At Sundborn the Larssons developed an aesthetic partnership. He was effusive, covering the walls with foliage and flowers, she arranged the living flowers, but in her designs austere and often abstract. The colours of the interior seem to have been jointly decided. Their combined contributions created a perfect whole”
The pictures at the top of the post were taken in the garden outside the house where they had set up lots of easels for kiddos to paint and had the sweetest little artists robes for them to wear! Orla is pulling a totally fake sad face that she experiments with sometimes. She held it like that for me until I had captured it from every angle! The other photos are from the Carl Larsson Garden website which is full of information – go and have a peek! The Carl Larsson gift shop was on a whole other level – they had the most beautiful aprons which they had copied from photos and paintings of the family along with craft kits to re-create some of Karin’s textiles as well as things from Carl’s paintings. I hope we’ll be back one day!
We had a dreamy time in Sweden a couple of weeks back – how I wish I was back in our log cabin by the lake! We fell in love with the landscape and countryside – I don’t think I saw a single normal building on the three and a half hour drive from Stockholm up to Dalarna, just identical red and white cottages. At this time of year the sun only goes down for a couple of hours from about midnight which was surreal and beautiful at the same time. When Orla woke me up the first morning, the sun was blazing and the whole house was glowing with all that woodwork! I sprang out of bed, started chatting about getting milk and books, switched on the radio then checked my phone… 4.00am.
Walking from our cottage to the lake each morning I found the traditional wooden buildings fascinating! Each little plot of land seemed to have one main house followed by a guest house and then a series of smaller ones which looked like sheds (though a couple turned out to be saunas – much more fun). Maybe people just buy a plot of land and then keep adding buildings as the family grows? They were all built and decorated in exactly the same style right down to the red paint (‘Falu Red’ originating from the nearby copper mines, so Google tells me) and hanging baskets filled with geraniums. Our house was very traditional with wood panelled walls, a tall, pitched roof, floral curtains, log burner and sauna. It would be fun to go back during the winter! The Darla horses pictured above are hand carved and originally came from this part of Sweden. I kind of regret not buying one to take home with us but since we live in such a tiny flat I’m trying hard to be a minimalist. This photo will just have to do for now!

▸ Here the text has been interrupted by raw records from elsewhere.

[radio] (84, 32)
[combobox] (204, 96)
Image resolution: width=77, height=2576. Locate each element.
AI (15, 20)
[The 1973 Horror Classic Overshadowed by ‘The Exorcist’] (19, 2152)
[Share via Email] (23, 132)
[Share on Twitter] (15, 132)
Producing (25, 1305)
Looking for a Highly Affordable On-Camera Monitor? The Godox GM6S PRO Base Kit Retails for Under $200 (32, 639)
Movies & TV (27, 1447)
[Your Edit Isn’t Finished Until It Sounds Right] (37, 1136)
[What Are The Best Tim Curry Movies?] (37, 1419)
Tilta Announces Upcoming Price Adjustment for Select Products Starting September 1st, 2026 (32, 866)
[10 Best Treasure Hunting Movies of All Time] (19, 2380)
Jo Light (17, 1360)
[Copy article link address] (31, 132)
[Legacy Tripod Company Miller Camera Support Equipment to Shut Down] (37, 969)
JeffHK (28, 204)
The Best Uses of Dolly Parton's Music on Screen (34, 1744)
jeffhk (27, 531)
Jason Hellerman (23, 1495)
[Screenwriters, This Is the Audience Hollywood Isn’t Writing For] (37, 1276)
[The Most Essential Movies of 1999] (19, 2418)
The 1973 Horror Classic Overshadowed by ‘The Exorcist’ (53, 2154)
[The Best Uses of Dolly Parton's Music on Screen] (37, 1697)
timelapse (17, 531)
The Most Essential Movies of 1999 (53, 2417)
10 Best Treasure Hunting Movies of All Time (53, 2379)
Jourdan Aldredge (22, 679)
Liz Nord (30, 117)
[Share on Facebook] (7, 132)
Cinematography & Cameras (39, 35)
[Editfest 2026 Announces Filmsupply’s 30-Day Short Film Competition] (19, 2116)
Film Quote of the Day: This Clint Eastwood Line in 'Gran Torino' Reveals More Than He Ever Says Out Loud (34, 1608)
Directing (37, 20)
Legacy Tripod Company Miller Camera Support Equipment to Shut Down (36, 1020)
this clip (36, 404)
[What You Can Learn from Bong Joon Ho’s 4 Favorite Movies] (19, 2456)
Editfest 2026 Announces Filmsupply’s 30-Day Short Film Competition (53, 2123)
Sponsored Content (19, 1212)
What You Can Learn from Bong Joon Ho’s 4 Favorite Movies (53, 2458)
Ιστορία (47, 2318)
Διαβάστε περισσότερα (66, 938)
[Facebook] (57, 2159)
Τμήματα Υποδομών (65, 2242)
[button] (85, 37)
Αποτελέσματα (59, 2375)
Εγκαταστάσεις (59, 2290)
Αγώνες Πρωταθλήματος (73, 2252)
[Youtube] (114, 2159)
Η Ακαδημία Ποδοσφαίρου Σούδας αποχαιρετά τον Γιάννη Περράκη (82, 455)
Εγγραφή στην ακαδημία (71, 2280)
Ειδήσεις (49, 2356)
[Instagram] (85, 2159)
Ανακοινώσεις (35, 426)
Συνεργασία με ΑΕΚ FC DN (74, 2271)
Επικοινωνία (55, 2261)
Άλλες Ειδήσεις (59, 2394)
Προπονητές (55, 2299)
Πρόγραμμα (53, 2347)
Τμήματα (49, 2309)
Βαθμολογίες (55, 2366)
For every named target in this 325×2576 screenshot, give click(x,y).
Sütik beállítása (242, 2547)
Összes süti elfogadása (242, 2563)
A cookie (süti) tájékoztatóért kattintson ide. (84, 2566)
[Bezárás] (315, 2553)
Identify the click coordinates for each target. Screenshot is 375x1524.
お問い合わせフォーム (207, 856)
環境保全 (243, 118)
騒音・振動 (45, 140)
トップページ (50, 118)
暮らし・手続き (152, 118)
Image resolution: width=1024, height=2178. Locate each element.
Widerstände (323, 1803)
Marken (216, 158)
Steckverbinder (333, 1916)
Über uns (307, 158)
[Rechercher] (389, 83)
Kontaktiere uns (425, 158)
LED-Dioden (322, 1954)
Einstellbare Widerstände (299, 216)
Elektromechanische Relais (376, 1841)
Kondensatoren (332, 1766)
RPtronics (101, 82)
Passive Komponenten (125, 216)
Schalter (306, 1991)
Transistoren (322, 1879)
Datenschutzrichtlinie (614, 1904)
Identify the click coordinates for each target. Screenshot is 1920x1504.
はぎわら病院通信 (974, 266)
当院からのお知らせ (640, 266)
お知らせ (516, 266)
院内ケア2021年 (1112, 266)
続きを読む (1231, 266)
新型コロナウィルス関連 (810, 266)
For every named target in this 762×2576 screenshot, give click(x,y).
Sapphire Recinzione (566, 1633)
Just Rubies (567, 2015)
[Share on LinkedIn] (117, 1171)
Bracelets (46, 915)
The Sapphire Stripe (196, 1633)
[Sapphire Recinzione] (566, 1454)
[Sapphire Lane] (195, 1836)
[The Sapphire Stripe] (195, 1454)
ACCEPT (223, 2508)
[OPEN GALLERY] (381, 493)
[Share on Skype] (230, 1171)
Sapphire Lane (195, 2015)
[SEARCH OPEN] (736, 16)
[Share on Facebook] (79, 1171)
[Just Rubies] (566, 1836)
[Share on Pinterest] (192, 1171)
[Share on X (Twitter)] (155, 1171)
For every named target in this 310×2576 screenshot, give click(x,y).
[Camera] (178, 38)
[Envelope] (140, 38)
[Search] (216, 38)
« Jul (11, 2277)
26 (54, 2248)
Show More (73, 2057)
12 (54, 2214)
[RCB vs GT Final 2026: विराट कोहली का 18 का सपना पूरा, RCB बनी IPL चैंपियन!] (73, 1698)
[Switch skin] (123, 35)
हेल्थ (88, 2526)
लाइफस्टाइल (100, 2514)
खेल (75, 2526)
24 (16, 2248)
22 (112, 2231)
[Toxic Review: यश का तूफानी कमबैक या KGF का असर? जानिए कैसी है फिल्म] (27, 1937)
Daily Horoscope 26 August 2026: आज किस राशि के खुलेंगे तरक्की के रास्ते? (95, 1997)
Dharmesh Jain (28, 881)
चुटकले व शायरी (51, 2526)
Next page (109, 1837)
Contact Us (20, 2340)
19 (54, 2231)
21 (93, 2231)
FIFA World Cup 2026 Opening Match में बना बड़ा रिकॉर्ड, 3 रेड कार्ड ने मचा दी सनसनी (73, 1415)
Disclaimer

I’m used to swimming in the freezing cold Atlantic coast of North Cornwall so the warm, fresh water lakes were a dream. Each night after Orla was tucked up in bed Ciaran and I cooked our dinner over the BBQ and sat out on the decking in the twilight under blankets. On our last night we heard a noise in the grass next to the house and a deer and her foal casually wondered across our lawn. That’s what I love about Sweden – it’s wild but friendly at the same time. We promised ourselves we would be back one day!